Все должно измеряться разумом. Такова точка зрения человека на мир, вне которой гениальность мира непостижима. На нашей земле множество существ видит ту же природу, но природа для них может сознаваться другой, даже при существовании у них разума. Все существа могут представлять собой призм<ы>, по-разному воспринимающие и преломляющие природу, хотя она одна перед всеми, но действительность <у них получается> разная.

Наукой, возможно, однажды была установлена одна клеточка как абсолютный мир, преломляющаяся во всех призмах разными вариациями явлений, подобно клеточке в калейдоскопе, вращая который мы получаем множество вариаций брошенной в него клеточки.

Движение отсюда не только способствует познанию, но, усложняя <его>, делает природу непостижимой; надо природу остановить, если она вертелась <лишь> по нашему представлению до сих пор.

Человек утверждает в себе разум как единое техническое средство для познания в преломлениях, но природа, как мир, вне знания разума осознавания, вне мысли, вне чувства и воздействий; мир как беспредметность — вне движения. Перед миром нет того, что можно было бы осознавать ни в себе, ни <во>вне, нет в природе того нутра — она без субъекта и объекта, ибо тогда перед ним <миром> было бы нечто большее, которое разделит человека на субъективное и объективное. Мир это то, в чем нет <ни> совершенного, ни несовершенного, а если бы это было, не было бы мира.
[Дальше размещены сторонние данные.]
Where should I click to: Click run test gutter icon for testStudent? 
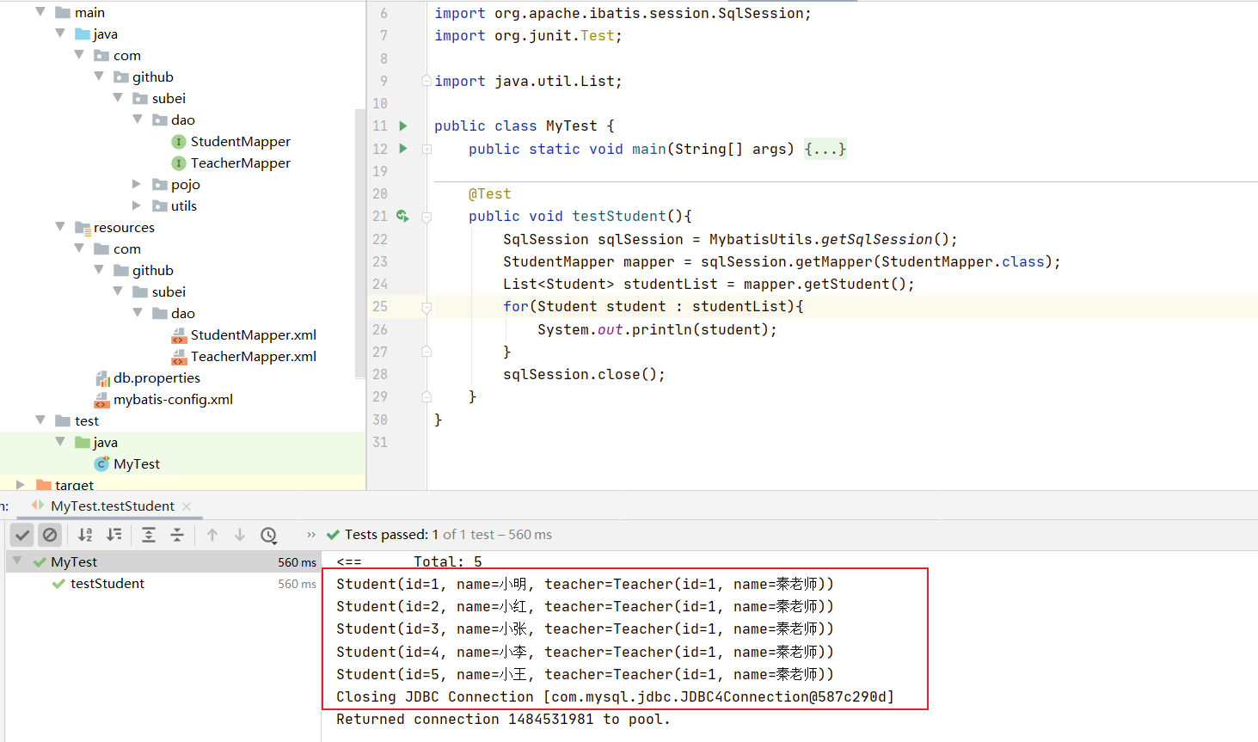tap(402, 217)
В человеке как будто есть то, чего нет в природе. У него есть разум, осознание, и если мир <- это> материя, то и в этом случае он обладает элементами как бы выходящими из предела материи в нечто высшее над материей, как бы материя выделила над собой руководящее начало, которому и подчиняется путем все же большой борьбы. Немного нелепо: материя с материей борется за свое существование. Собственно говоря, материя не борется, но в человеке, очевидно, существует что-то другое, что борется за свое существование, и, очевидно, что это «что-то» не материя, материя — тело вне борьбы. С кем она будет бороться и за что? За свое материальное существование? — Так все же материально, материовидно, непобедимо, неуничтожаемо.

Материя как тело ничего не познает, как только чувствует воздействия, она вне мысли познания, но в ее естестве находится какой-то особый процесс, названный мыслью — сознаванием, подсознанием, — в этом сверхъестество человека.
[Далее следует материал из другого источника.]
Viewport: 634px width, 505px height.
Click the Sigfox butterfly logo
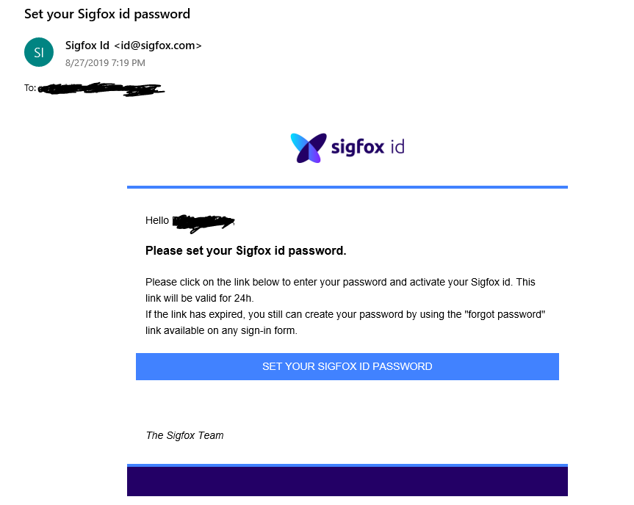pos(308,147)
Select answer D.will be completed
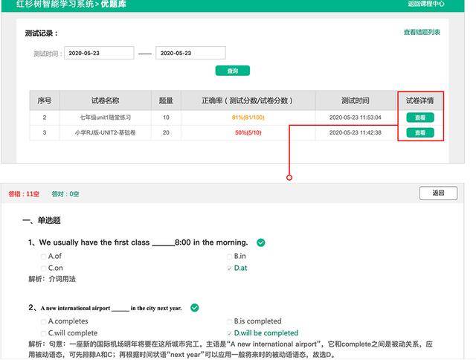Screen dimensions: 476x360 [x=230, y=333]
Отсюда имеем действительность человеческую и не человеческую. Мне кажется, эта отличительная черта и определилась линией психическою — <и вызвала> психофизическую линию искажений видения, <линию> галлюцинаций, подобно клеточке, искаженной в калейдоскопе зеркалами и пр. Из этого искажения состоит то, что называем природой, натурой. Одна ее часть состоит из действия простых физических взаимных воздействий, создающих явления заложенных в них возможностей вне разума; друг<ая> — в мыслительных осознавательных воздействи<ях>, приводящих материю в форму психофизическую, которая и выражает собой познанную психическую действительность, в свою очередь разделяющуюся на три начала: практического материализма, религиозного и художественного <начал> с целесообразностью постижения <каждым началом> блага, т. е. осознания действительности, которая колеблется между материей, духом и красотой.
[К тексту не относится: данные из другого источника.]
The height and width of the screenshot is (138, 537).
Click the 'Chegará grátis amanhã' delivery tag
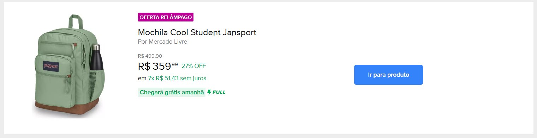pos(172,93)
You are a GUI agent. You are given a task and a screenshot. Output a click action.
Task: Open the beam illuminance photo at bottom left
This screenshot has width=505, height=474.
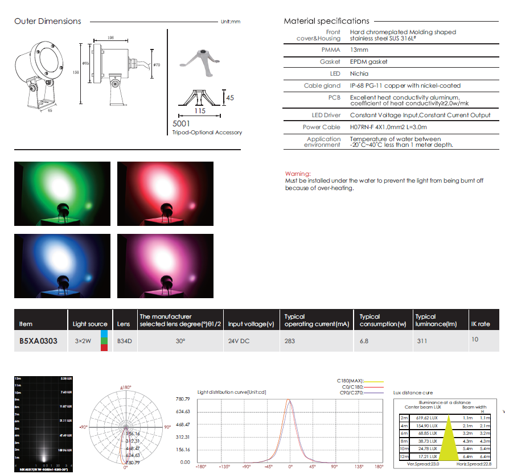tap(44, 418)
Наука, религия и искусство суть материальные соображения практических начал, которые идут к материальному миру, к миру тела, оставляя позади мир духа, мир психический, мир нервный. Все последние пути, <хотя и> чисто практические, материальные, суть временное обращение материи в материальное средство нематериальной цели, которая выражает собой недействительность, а образ представляемой действительности, т. е. идеи, — именно того, чего нет в материи. Если допустить одно из соображений религиозного порядка, которое стремится не к материальному благу, а к духовному через образ материальный, к представляемому действительн<ым> Богу (мир духа), то оно уже предусматривает начало и конец как нематериальную истину, <при> дости<жении> которой больше не нужны материальные средства.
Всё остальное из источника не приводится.